Exercise brief: Every line of the data below should be retyped exactly.

Records from a collection
--------

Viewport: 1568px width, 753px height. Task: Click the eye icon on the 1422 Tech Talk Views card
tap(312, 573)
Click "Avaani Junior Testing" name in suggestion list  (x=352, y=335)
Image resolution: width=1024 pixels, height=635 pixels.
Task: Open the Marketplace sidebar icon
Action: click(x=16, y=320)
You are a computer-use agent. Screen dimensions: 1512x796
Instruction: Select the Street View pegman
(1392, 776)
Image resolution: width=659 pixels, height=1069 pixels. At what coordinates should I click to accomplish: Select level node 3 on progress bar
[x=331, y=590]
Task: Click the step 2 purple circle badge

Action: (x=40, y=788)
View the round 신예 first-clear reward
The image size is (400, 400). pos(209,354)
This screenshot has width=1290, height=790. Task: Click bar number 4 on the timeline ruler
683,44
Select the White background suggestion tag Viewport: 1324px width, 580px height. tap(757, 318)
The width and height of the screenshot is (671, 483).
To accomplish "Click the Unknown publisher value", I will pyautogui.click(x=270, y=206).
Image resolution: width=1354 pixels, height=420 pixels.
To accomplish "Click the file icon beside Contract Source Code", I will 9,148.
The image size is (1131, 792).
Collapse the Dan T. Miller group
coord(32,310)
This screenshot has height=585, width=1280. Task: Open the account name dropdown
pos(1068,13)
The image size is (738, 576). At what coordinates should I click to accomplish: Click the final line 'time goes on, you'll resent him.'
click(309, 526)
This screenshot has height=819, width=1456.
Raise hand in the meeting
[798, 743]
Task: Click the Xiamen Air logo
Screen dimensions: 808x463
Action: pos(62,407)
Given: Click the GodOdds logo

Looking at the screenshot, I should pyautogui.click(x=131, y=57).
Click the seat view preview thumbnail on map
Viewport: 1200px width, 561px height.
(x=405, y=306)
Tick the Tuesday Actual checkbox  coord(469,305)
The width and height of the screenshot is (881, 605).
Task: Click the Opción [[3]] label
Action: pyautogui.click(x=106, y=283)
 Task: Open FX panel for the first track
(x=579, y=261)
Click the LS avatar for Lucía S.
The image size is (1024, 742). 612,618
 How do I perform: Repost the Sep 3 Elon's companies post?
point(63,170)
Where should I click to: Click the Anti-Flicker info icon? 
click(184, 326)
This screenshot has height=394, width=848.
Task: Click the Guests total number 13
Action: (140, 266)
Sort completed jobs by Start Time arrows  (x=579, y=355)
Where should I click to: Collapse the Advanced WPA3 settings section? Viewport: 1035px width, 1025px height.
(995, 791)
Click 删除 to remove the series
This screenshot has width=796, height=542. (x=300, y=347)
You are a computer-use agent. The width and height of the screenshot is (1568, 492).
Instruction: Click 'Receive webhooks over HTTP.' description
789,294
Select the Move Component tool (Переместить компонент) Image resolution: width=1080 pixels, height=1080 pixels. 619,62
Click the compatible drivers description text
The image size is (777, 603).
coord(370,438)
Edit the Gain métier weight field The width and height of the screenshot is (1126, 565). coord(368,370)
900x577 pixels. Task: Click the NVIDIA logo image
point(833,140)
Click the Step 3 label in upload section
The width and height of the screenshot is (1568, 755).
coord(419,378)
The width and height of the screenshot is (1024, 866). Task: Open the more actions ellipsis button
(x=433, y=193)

--------

Answer to this task:
Viewport: 1568px width, 753px height. Task: Click the eye icon on the 1422 Tech Talk Views card
tap(312, 573)
Click "Avaani Junior Testing" name in suggestion list  (x=352, y=335)
Image resolution: width=1024 pixels, height=635 pixels.
Task: Open the Marketplace sidebar icon
Action: click(x=16, y=320)
You are a computer-use agent. Screen dimensions: 1512x796
Instruction: Select the Street View pegman
(1392, 776)
Image resolution: width=659 pixels, height=1069 pixels. At what coordinates should I click to accomplish: Select level node 3 on progress bar
[x=331, y=590]
Task: Click the step 2 purple circle badge

Action: (x=40, y=788)
View the round 신예 first-clear reward
The image size is (400, 400). pos(209,354)
This screenshot has width=1290, height=790. Task: Click bar number 4 on the timeline ruler
683,44
Select the White background suggestion tag Viewport: 1324px width, 580px height. tap(757, 318)
The width and height of the screenshot is (671, 483).
To accomplish "Click the Unknown publisher value", I will pyautogui.click(x=270, y=206).
Image resolution: width=1354 pixels, height=420 pixels.
To accomplish "Click the file icon beside Contract Source Code", I will 9,148.
The image size is (1131, 792).
Collapse the Dan T. Miller group
coord(32,310)
This screenshot has height=585, width=1280. Task: Open the account name dropdown
pos(1068,13)
The image size is (738, 576). At what coordinates should I click to accomplish: Click the final line 'time goes on, you'll resent him.'
click(309, 526)
This screenshot has height=819, width=1456.
Raise hand in the meeting
[798, 743]
Task: Click the Xiamen Air logo
Screen dimensions: 808x463
Action: pos(62,407)
Given: Click the GodOdds logo

Looking at the screenshot, I should pyautogui.click(x=131, y=57).
Click the seat view preview thumbnail on map
Viewport: 1200px width, 561px height.
(x=405, y=306)
Tick the Tuesday Actual checkbox  coord(469,305)
The width and height of the screenshot is (881, 605).
Task: Click the Opción [[3]] label
Action: pyautogui.click(x=106, y=283)
 Task: Open FX panel for the first track
(x=579, y=261)
Click the LS avatar for Lucía S.
The image size is (1024, 742). 612,618
 How do I perform: Repost the Sep 3 Elon's companies post?
point(63,170)
Where should I click to: Click the Anti-Flicker info icon? 
click(184, 326)
This screenshot has height=394, width=848.
Task: Click the Guests total number 13
Action: (140, 266)
Sort completed jobs by Start Time arrows  (x=579, y=355)
Where should I click to: Collapse the Advanced WPA3 settings section? Viewport: 1035px width, 1025px height.
(995, 791)
Click 删除 to remove the series
This screenshot has width=796, height=542. (x=300, y=347)
You are a computer-use agent. The width and height of the screenshot is (1568, 492).
Instruction: Click 'Receive webhooks over HTTP.' description
789,294
Select the Move Component tool (Переместить компонент) Image resolution: width=1080 pixels, height=1080 pixels. 619,62
Click the compatible drivers description text
The image size is (777, 603).
coord(370,438)
Edit the Gain métier weight field The width and height of the screenshot is (1126, 565). coord(368,370)
900x577 pixels. Task: Click the NVIDIA logo image
point(833,140)
Click the Step 3 label in upload section
The width and height of the screenshot is (1568, 755).
coord(419,378)
The width and height of the screenshot is (1024, 866). Task: Open the more actions ellipsis button
(x=433, y=193)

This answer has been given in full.